Bir kere girdim, Ayşe Kulin diye baktım, 52 tane çakma Ayşe Kulin Facebook çıktı. Korkunç bir şey sosyal medya. İnsanı ya göklere çıkarıyorlar, kendinizi hakikaten bir şey zannedebilirsiniz ya da intiharlık hale gelebilirsiniz. Türkiye’de bir gruba ait olmadığınızda kimseye yaranamıyorsunuz.
Gölgenin esir aldığı Romanis’i yazıyor
Yeni kitap hazırlığı var mı?
Bitiyor, inşallah kasımdaki kitap fuarına yetiştireceğiz... Tamamen yepyeni bir konu ile okurun karşısına çıkıyorum. Ben de heyecanlıyım çünkü çok değişik bir şey yazdım.
Gelecekte bir zamanda, olmayan bir ülkede geçen bir hikayeyi anlatıyorum.

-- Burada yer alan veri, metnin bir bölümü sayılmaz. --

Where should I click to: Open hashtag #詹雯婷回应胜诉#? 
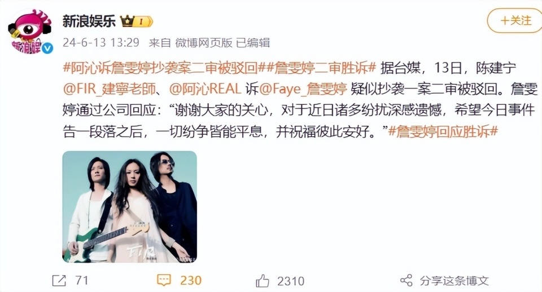(443, 131)
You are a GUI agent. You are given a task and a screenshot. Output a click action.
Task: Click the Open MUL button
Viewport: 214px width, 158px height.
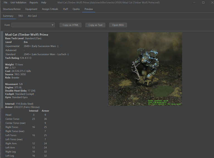pyautogui.click(x=118, y=25)

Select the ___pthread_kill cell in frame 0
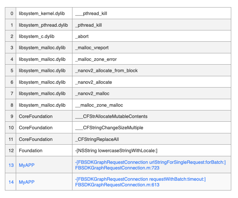152,14
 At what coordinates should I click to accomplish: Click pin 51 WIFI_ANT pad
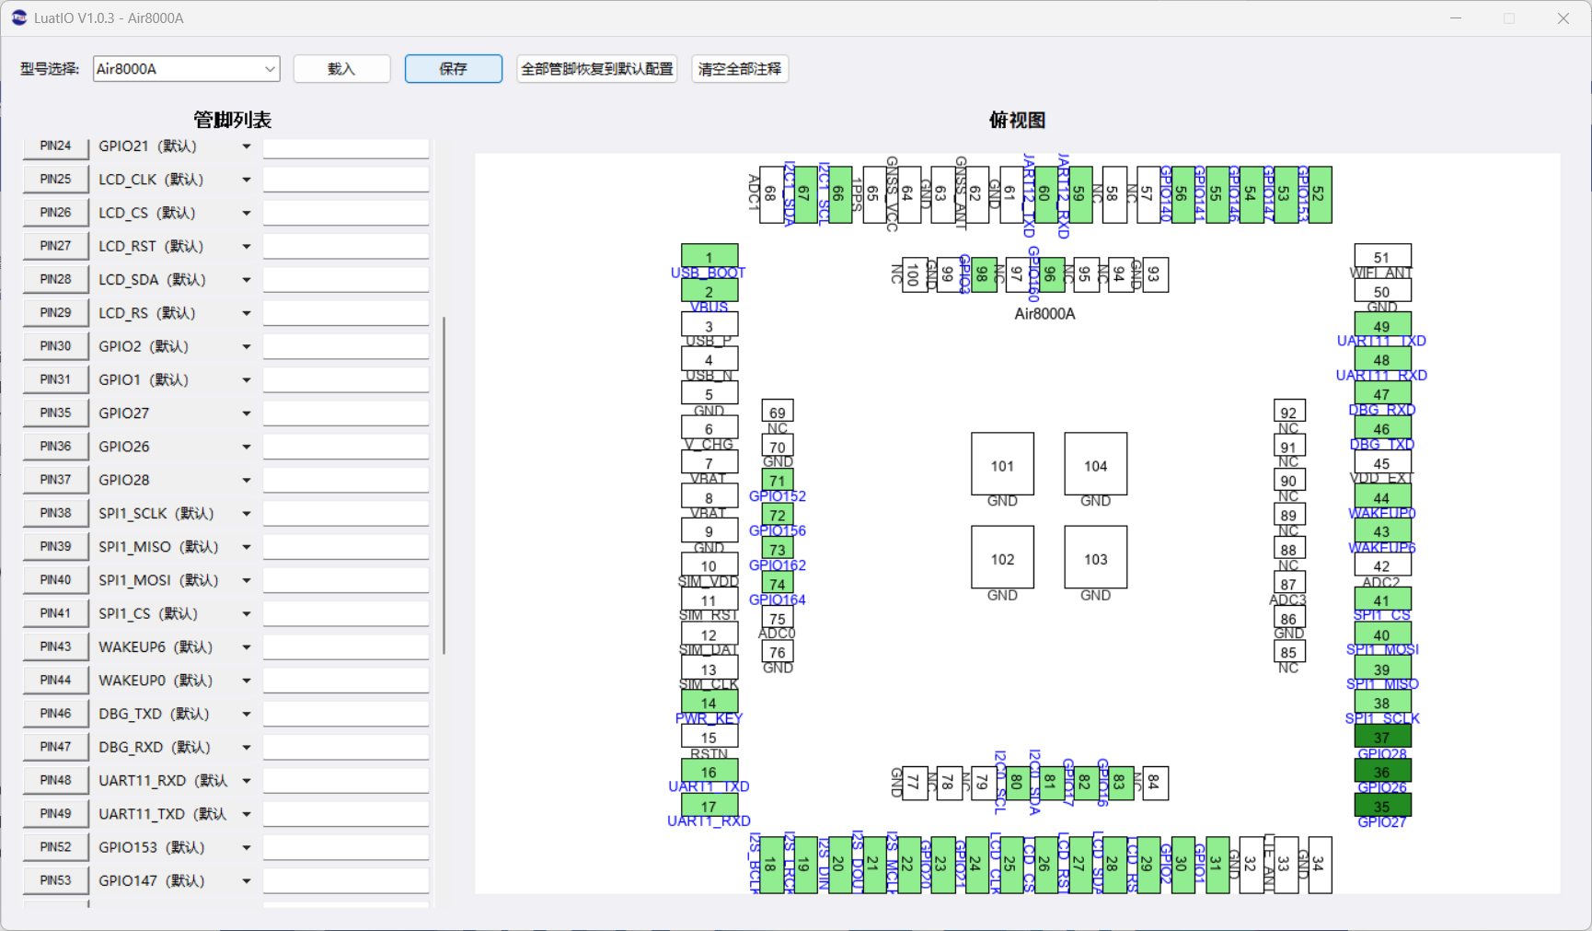tap(1382, 255)
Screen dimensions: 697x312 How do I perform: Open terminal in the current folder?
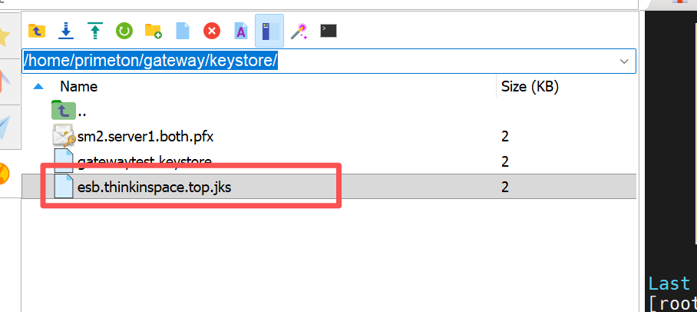point(329,31)
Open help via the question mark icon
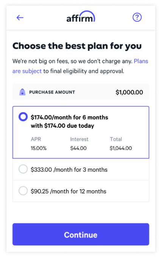 (x=137, y=17)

Romanis diye bir cumhuriyetin içindeyiz, isimler hiç bir yere ait değil, olmayan isimler. Güneşi tutulmuş, değişik bir ülkedeyiz, güneşten istifade edemiyoruz. Kaynaklar mecburen tükeniyor çünkü güneş yok, yeşillikler yapay, insanlar öyle bir ortamda yaşıyorlar. Bir gölge var ülkenin üstünde. Margaret Atwood’un, ‘Damızlık Kızın Öyküsü’ kitabı beni çok etkiledi, ondan da bahsediyorum zaten kitapta.
Transfer parasını futbolcular alır, ben hiç almadım
Transfer parası aldınız mı hiç? Yüksek transfer ücretleri olduğu konuşuluyor...
Ben hiç öyle bir para almadım. Onu futbolcular alır diye biliyorum. İki yayınevim var, 10 yıl Remzi’deydim, sonra Everest’e geçtim.
Ona transfer parası diyemem o bir avanstı. Transfer parası nasıl olur bilmiyorum.